An Illinois lawyer who 'earned' $34,500 on his original investment of $60,000 has been ordered to repay his profits from the ill conceived pay-day con. The lawyer had made the money through a Ponzi scheme orchestrated by Impact Payment Systems, LLC.

He's not the only one who was schnookered out of money. Over $47 million was raised by the owner of Impact from about 120 different investors for the purposes of helping Impact get off the ground only to later crash and burn.

Impact's Ponzi Scheme

Arthur S. Wulf, a licensed attorney who eventually represented himself pro se, paid $60K for 60,000 shares of a company called Impact Payment Systems.
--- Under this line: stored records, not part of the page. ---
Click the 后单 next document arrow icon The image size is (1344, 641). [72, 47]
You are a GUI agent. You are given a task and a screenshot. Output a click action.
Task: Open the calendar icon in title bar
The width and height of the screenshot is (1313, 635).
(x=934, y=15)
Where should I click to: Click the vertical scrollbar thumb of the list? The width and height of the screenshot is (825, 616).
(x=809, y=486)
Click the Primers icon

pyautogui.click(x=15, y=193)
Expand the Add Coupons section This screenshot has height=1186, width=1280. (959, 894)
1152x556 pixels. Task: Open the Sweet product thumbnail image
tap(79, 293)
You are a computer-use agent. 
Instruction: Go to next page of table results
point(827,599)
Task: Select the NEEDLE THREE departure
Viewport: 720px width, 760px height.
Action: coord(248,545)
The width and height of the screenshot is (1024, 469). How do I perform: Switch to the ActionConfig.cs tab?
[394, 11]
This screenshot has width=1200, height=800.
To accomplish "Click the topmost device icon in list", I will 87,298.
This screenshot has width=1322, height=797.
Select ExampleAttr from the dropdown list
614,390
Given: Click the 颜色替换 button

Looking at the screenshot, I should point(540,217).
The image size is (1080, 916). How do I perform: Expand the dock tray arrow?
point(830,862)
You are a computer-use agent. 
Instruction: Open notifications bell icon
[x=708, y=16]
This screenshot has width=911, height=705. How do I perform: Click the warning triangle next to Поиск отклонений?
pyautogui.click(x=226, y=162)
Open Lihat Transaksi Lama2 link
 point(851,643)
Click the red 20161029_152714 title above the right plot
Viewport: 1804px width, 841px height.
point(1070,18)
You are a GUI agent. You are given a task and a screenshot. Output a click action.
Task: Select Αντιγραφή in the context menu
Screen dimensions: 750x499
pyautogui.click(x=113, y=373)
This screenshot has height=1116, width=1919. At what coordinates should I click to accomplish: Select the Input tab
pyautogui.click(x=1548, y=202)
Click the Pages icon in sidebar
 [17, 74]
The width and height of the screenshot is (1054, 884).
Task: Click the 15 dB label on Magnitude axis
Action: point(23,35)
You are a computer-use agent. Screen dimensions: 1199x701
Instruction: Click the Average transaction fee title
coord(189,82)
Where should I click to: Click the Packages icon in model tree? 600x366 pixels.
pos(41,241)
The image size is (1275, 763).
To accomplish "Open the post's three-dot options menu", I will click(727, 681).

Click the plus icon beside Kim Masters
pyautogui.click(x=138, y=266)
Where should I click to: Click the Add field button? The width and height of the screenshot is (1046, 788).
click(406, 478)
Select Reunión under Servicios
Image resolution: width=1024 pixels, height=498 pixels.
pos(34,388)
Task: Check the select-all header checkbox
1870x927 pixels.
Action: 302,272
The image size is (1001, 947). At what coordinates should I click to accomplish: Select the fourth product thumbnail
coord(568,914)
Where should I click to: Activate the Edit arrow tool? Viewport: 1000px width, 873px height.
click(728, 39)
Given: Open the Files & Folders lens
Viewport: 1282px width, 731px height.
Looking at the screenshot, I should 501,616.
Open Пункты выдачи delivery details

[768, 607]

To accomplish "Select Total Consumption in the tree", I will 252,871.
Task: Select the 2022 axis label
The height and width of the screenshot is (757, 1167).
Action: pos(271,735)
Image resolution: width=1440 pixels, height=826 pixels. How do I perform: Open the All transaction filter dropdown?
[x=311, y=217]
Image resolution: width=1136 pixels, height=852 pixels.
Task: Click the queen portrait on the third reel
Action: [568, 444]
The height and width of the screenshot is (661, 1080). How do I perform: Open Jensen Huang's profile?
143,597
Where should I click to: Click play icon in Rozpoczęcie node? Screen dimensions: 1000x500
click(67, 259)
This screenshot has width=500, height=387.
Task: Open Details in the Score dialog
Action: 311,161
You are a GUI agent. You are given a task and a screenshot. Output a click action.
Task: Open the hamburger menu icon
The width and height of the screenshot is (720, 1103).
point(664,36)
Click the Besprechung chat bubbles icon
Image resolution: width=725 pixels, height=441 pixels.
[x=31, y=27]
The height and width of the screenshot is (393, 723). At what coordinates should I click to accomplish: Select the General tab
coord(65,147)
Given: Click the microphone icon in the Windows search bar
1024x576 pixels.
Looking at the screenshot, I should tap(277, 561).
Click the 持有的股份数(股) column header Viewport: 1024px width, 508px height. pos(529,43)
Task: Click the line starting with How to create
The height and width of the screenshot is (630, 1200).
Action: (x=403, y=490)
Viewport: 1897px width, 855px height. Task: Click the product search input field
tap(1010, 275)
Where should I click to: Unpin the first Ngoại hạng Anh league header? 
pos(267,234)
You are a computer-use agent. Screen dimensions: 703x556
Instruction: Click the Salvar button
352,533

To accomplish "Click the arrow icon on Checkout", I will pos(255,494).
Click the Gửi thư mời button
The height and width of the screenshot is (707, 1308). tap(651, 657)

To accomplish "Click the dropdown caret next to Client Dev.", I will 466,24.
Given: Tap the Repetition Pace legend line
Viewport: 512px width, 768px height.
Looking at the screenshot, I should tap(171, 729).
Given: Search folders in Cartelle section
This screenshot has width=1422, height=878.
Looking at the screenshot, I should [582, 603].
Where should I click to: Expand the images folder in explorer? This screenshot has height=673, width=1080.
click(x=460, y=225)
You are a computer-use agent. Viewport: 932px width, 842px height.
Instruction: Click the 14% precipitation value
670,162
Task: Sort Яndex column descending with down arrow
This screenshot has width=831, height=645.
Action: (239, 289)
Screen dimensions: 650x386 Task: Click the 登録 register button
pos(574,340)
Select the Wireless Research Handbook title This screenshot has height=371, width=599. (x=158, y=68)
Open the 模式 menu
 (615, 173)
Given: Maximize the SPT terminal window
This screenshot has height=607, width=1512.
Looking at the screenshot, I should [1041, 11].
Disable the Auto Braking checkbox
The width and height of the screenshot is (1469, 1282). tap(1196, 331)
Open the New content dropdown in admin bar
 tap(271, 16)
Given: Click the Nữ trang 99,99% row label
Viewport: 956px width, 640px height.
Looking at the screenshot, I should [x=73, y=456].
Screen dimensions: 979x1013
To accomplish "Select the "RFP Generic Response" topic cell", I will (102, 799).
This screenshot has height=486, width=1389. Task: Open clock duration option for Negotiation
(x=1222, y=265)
He was one of at least 120 other investors who had invested in Impact. In reality, Impact was nothing but a Ponzi scheme. Wulf later redeemed his stock for $94,500, giving him an apparent $34,500 in gains.

Wulf was not aware that Impact was nothing more than a "rob Peter to pay Paul" operation. Later, the SEC filed an action against John Scott Clark, the owner of Impact and Impact itself. In that enforcement action, the court appointed a receiver to collect Wulf's gains. Suit ensued.

Lower Level Court's Ruling

At the lower court, Wulf disputed the court's characterization of Impact as a Ponzi scheme, but he did so too late: he did not challenge the factual claims in the receiver's complaint against him (oops!).

He then sought another desperate tack by arguing that his fund transfer was different than all the other investors because he received no income and no dividends. Thus, he was not required to disgorge the profits from the one-sided fraudulent transfer. The court found this unavailing.

First, the district court said, it has been well established in the circuit that once a Ponzi scheme has been found, pretty much all money transfers within are fraudulent. Thus, any distinction between equity and debt holders gets severely diminished (applying Perkins v. Haines). Plus, an investor who invests in good faith is still "entitled only to the amount he initially provided to the [operation]" (quoting In re AFI Holding).

Receivership

At the Tenth Circuit Court, Wulf further alleged that his receiver had spent well beyond $60,000 to regain and attempted to secure sanctions against him for abuse of discretion. The court found that this was not a violation of Federal Rule of Civil Procedure 11. This set the tone for the circuit: pretty much any means to recapture ill-gotten gains will be taken.

And there it is: investors who made a good-faith investment in a company that later turns out to be a con game must be prepared later to hand that money over to a court appointed receiver. The SEC could be knocking soon.